Art Basel Miami Beach unveils its 16th instalment of contemporary and modern wonders to the great, good and guestlist-savvy of the art world today – and its sweet 16 promises to be another spectacle. Each year the emergence of younger galleries keeps the whole show on its toes as they compete for the attention of collectors with the old guard, such as Gagosian, Marian Goodman and David Zwirner. Arguably the gargantuan Miami Beach Convention Center would be more at home selling light aircraft than abstract expressionism. But year after year, Miami Basel has proved that this is where an ever-expanding band of gallerists, curators and collectors come to meet, talk and plan further shows of new and exciting work. Sixteen editions already? Time flies when you’re having deeply curatorial fun in the sun.
The west London neighbourhood of Mayfair is getting a new street. UK property developers British Land has unveiled Ashburton Place, the first major street to open in the neighbourhood in more than 15 years. The new street will be home to Clarges Mayfair, a residential development of 34 high-end apartments sprawling across 104,000 sq ft directly overlooking Green Park. The development will also house a mix of office and retail space. James Taylor, head of residential at British Land, says that retail spaces on the ground floor will be opening early next year and the aim is to ensure a luxury mix that benefits both residents of Clarges and Mayfair. “Our number-one target will be car showrooms and art galleries,” he says, “but we’re also open to a wider variety of uses”, such as wine shops and high-end florists. “This part of London was very special in the 19th century,” says Taylor. “We feel now that this little pocket is being restored.”

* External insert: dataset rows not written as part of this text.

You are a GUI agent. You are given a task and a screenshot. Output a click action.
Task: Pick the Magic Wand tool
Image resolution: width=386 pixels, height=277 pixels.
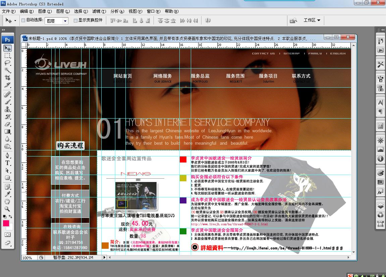(7, 71)
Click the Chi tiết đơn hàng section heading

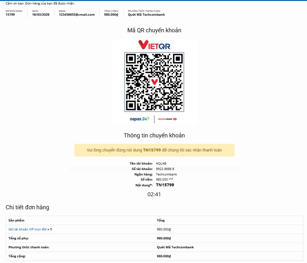pos(28,207)
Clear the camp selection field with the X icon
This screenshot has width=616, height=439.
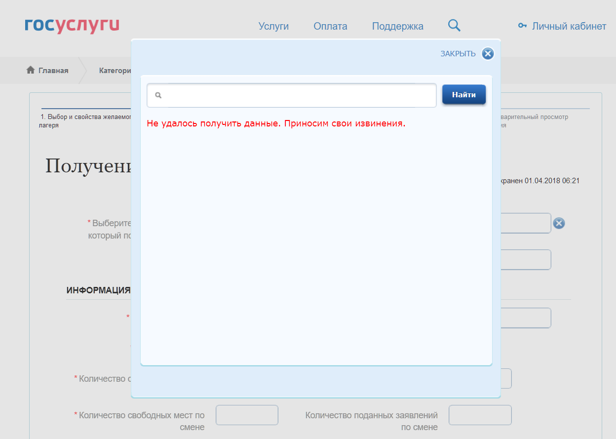(x=559, y=223)
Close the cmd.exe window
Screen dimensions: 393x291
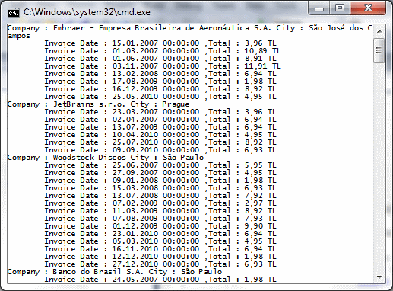368,8
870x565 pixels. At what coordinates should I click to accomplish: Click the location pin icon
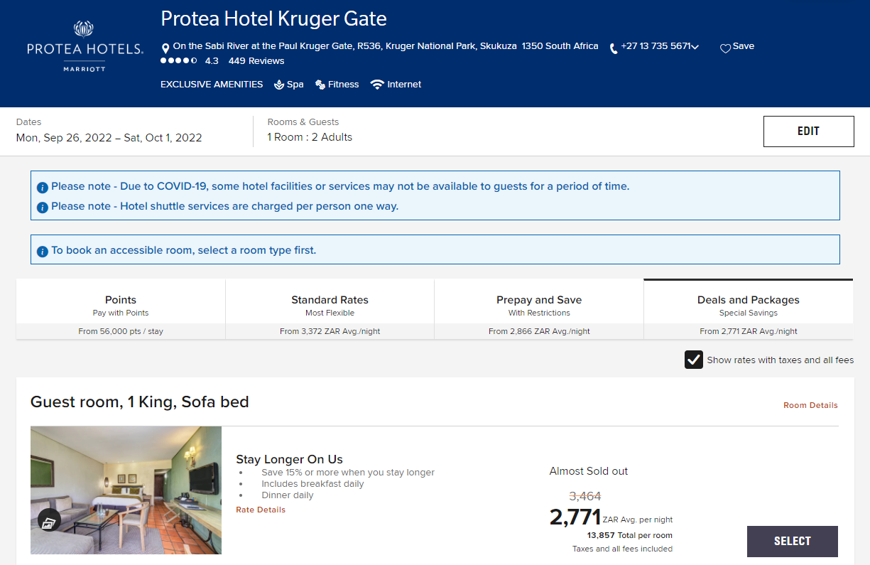[165, 45]

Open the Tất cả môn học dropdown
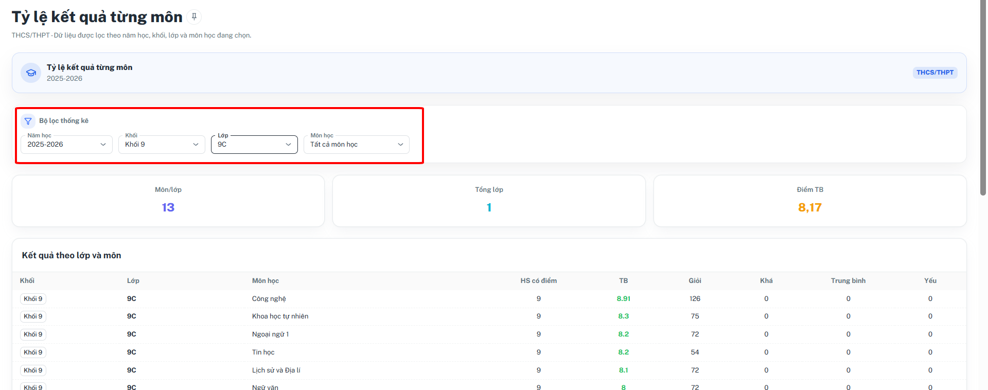tap(357, 145)
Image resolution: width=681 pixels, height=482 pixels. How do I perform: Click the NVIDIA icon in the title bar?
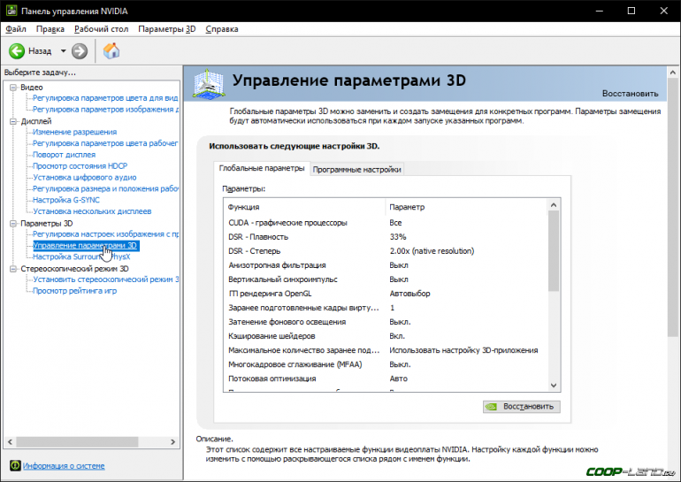(10, 11)
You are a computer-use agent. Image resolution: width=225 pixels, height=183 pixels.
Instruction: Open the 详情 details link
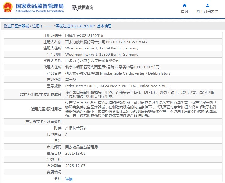coord(69,179)
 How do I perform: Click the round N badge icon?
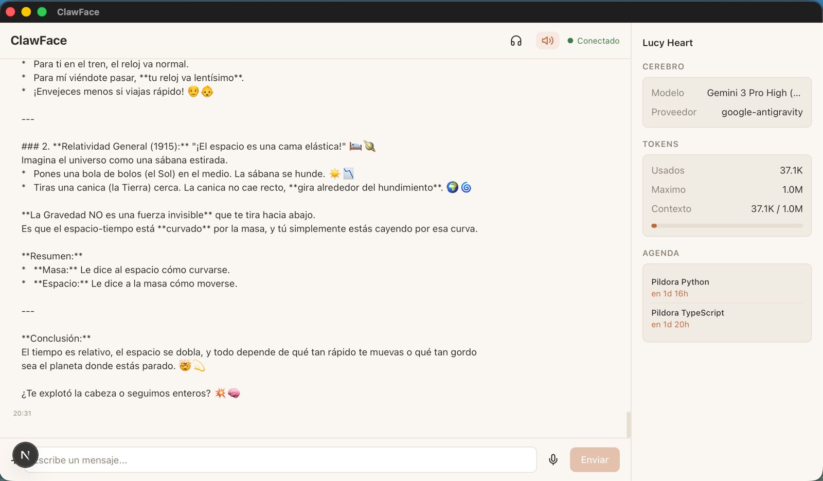pyautogui.click(x=25, y=455)
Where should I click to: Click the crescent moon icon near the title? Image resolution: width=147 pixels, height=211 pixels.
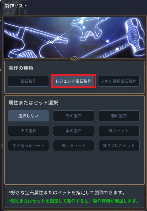click(x=26, y=12)
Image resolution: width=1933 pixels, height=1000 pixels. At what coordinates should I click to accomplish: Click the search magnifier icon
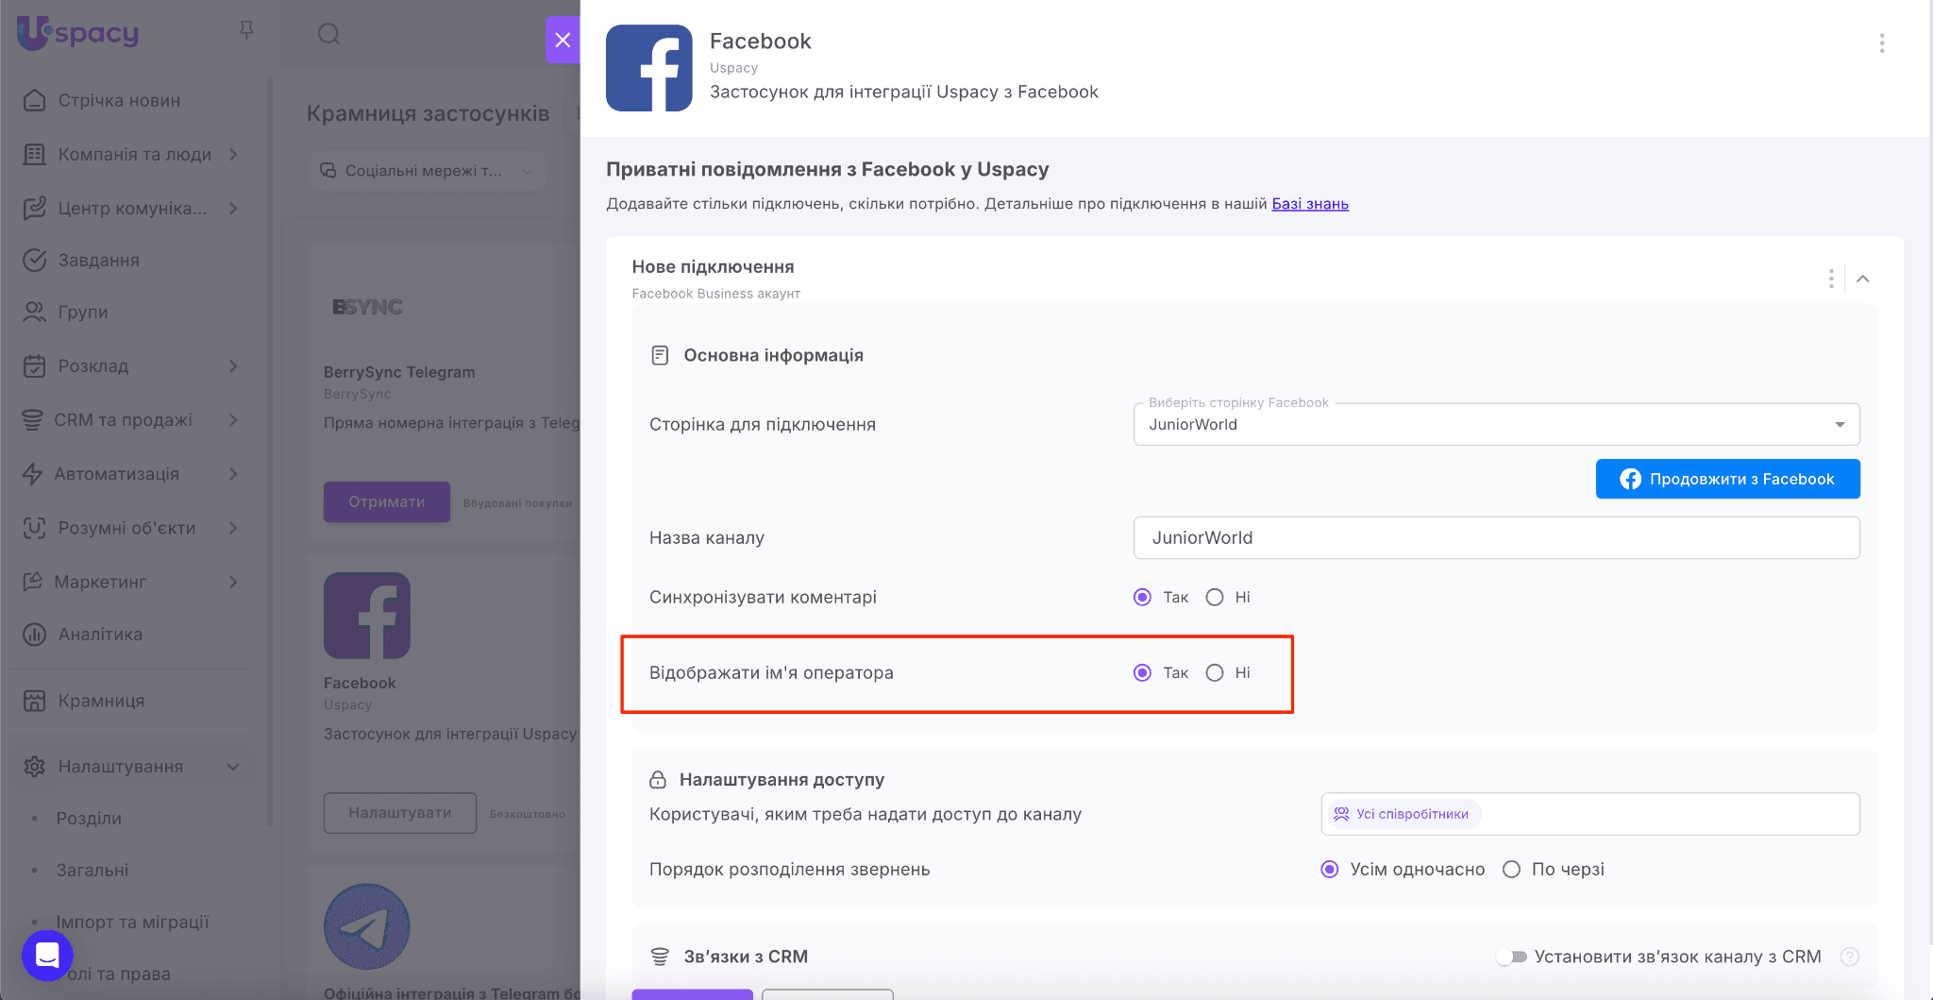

Bangkok finally gets its own edition of the Michelin Guide today. The arrival of the French food publication has been touted by Thailand’s national tourism board as recognition of the capital city’s vibrant food scene. Unfortunately for them the excitement about Michelin’s newest handbook – its 33rd overall – is being overshadowed by questions about the objectivity of reviews, which first arose after the release of the latest Hong Kong-Macau edition last week. The Thai tourism authority’s five-year $4.1m contract with Michelin estimates that the guide will return a 10 per cent increase in tourist food spending. A cheaper solution for all concerned would be to bring back the street-food stalls that serve some of the tastiest food in Bangkok and provide plenty of its unique character. How many hawkers make it into the guide will be keenly counted.